__Data for this exercise__:
==========

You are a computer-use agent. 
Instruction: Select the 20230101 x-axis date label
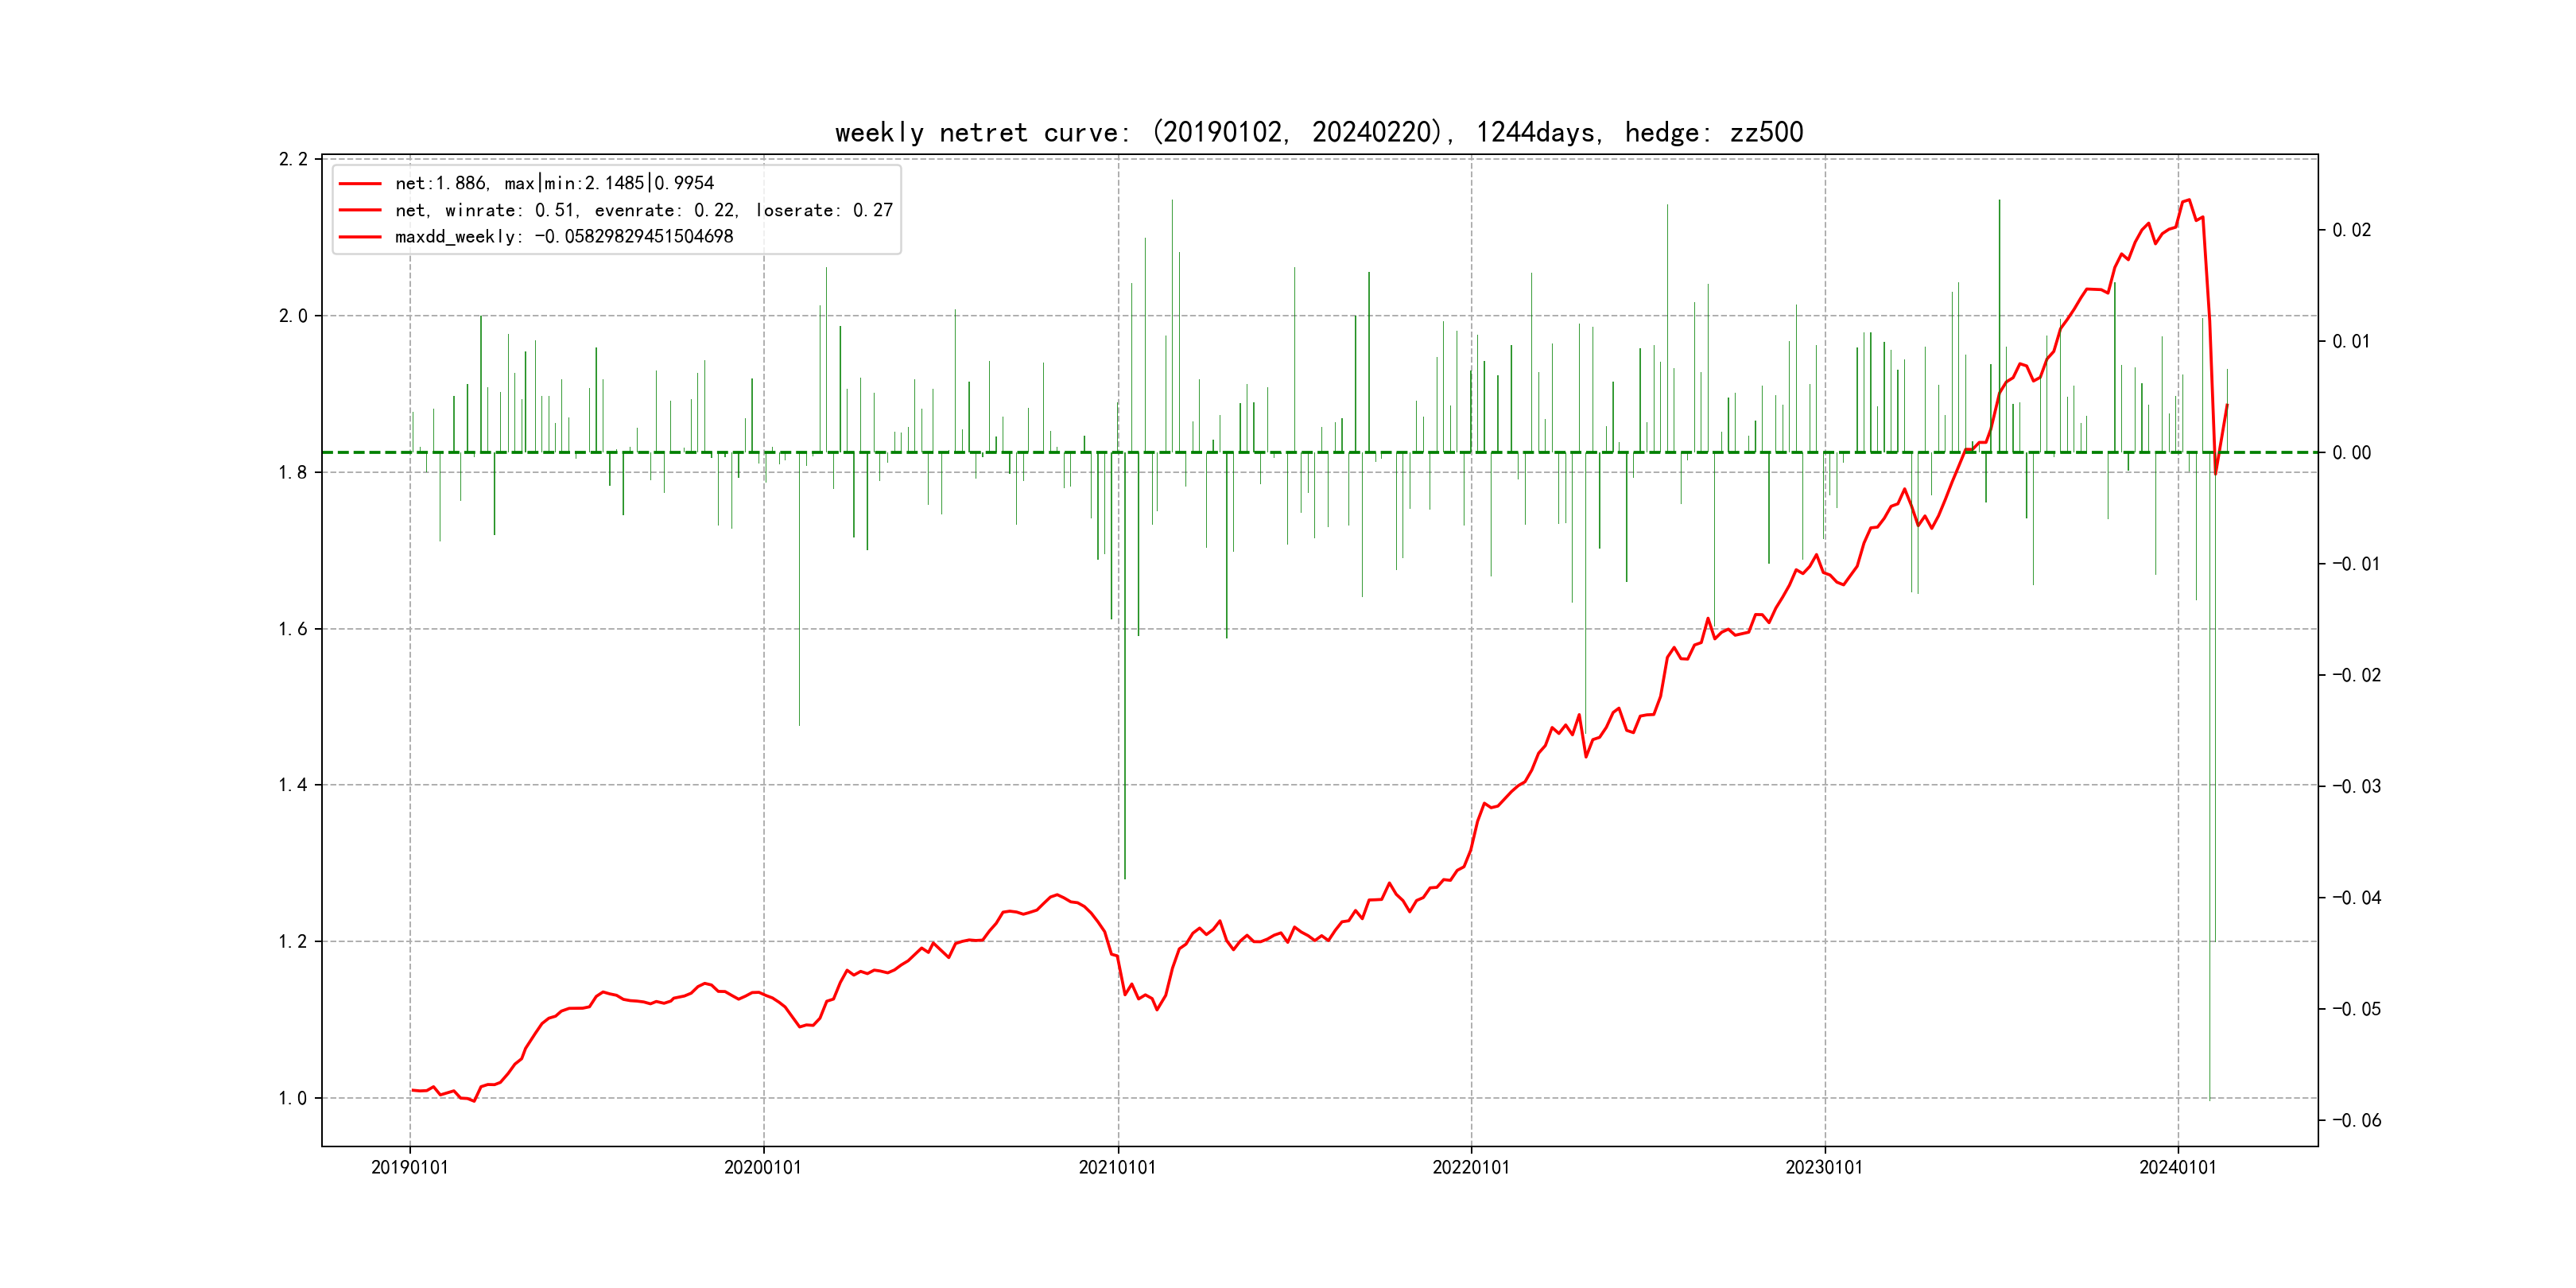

==========

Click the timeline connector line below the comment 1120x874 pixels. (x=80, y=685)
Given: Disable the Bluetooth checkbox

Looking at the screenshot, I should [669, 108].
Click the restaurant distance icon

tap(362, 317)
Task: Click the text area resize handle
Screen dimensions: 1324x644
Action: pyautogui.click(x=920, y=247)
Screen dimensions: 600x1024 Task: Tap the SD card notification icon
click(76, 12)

==========

__Written exercise__:
Reproduce verbatim the lines that begin with the one containing "Screen dimensions: 600x1024" and end with the one containing "click(76, 12)", both included.

__Correct output__:
Screen dimensions: 600x1024 Task: Tap the SD card notification icon
click(76, 12)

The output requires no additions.